BIRKENHEAD, ENGLAND - Saturday, November 18, 2017: Liverpool's Rhian Brewster during the Under-23 FA Premier League 2 Division 1 match between Liverpool and Everton at Prenton Park. (Pic by David Rawcliffe/Propaganda)

Why latest reports of Rhian Brewster injury setback can be safely ignored

Reports released on Wednesday night suggested Liverpool striker Rhian Brewster had suffered an ‘injury setback,’ but fans shouldn’t be concerned at all.

It’s rare that such an untried and untested player can demand multiple headlines, but that’s been the case with Brewster for a while now.

After top scoring at the U17 World Cup with England, Brewster became something of a household name, at least with Reds fans who watched his progress eagerly.

Last year he was playing with the U23s and the talk was of near-future inclusion in Jurgen Klopp‘s senior squad—but ankle ligament damage ended those hopes just around the turn of the year.

All told, Brewster required two operations and extensive rehab work as he bid to regain fitness.

Which makes Wednesday night’s reports all the more puzzling.

The Guardian suggested Brewster’s “recovery has taken longer than anticipated and he is unlikely to resume first-team training for another three months, costing him a year’s development in total.”

Then the Telegraph say “Brewster would certainly have been in contention to feature in the Carabao Cup this season had he been able to progress as planned.”

The Mirror reported Brewster will be “forced to wait…after an injury setback.”

And, no less, that “Liverpool doctors have discovered that the surgery which put Brewster in plaster will require a longer period of rehabilitation than first anticipated.” It was even in the Liverpool Echo live news blog.

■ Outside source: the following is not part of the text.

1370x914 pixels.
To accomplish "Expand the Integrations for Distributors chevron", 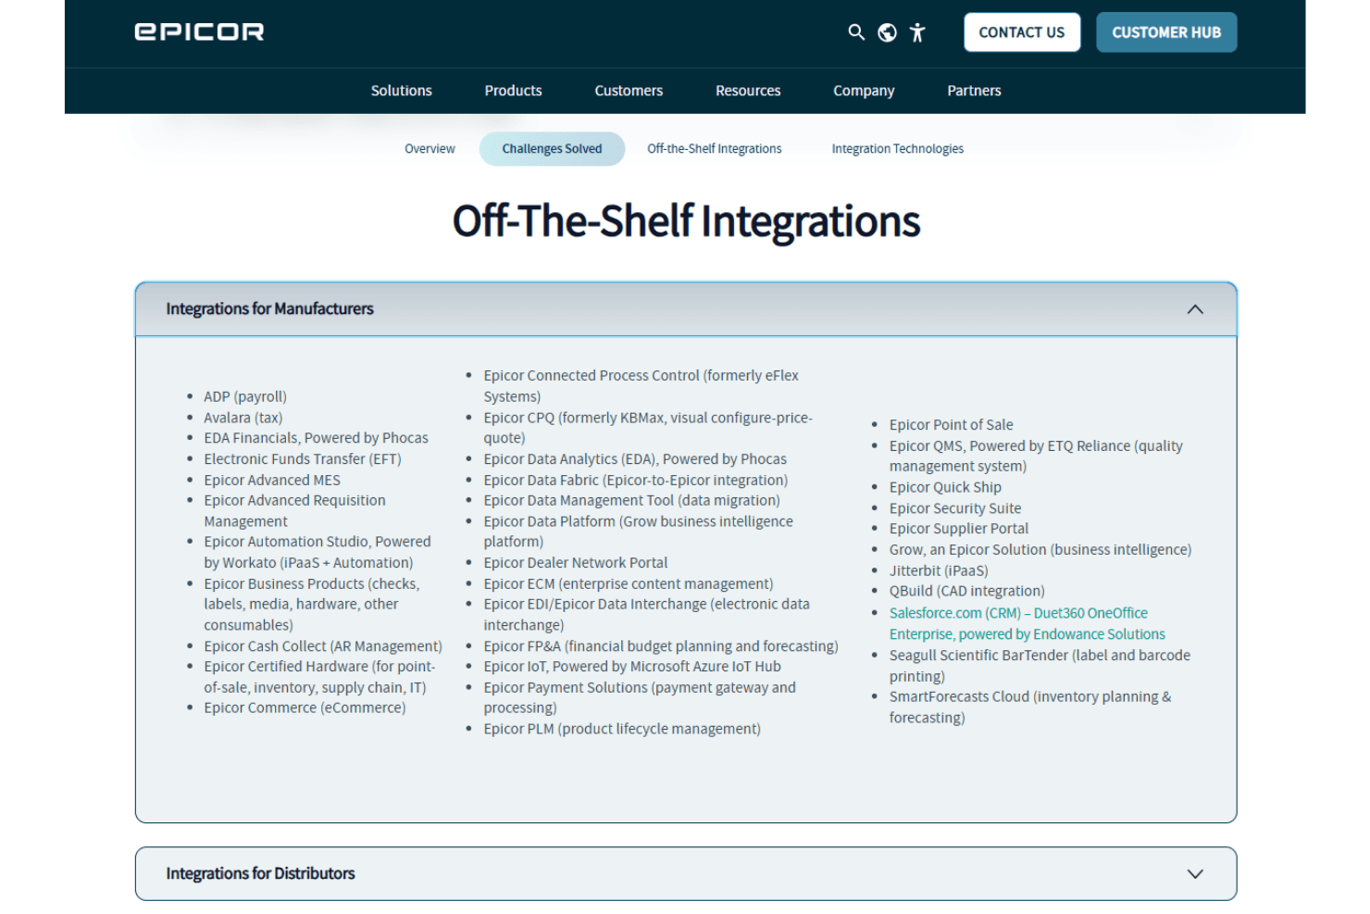I will (x=1195, y=874).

All of this is correct, and none of it is news.

Because Brewster was always going to be out until December—he even said so himself.

There was never any question of an earlier return, and for him to be targeting a December return is not, in any way, a setback to his injury.

And it wasn’t a hidden return date, either.

When Brewster signed his new contract with the club, he was asked outright on his return by

“When are you back then?”

“I’ve been out for about six months now and it’s quite far down the line. I’m hoping to be back by around Christmas. Hopefully by then I should be back fit and fighting for my place in the team.”

Christmas. Three months from now. A year’s rehab in total.

It was all there, it has all been accounted for, planned for and targeted.

Brewster remains on course, working hard on a return to fitness and awaiting a senior debut.

His future is at Anfield, under Klopp and alongside Roberto Firmino et al—and none of this week’s reports have any bearing on the success, or otherwise, of that.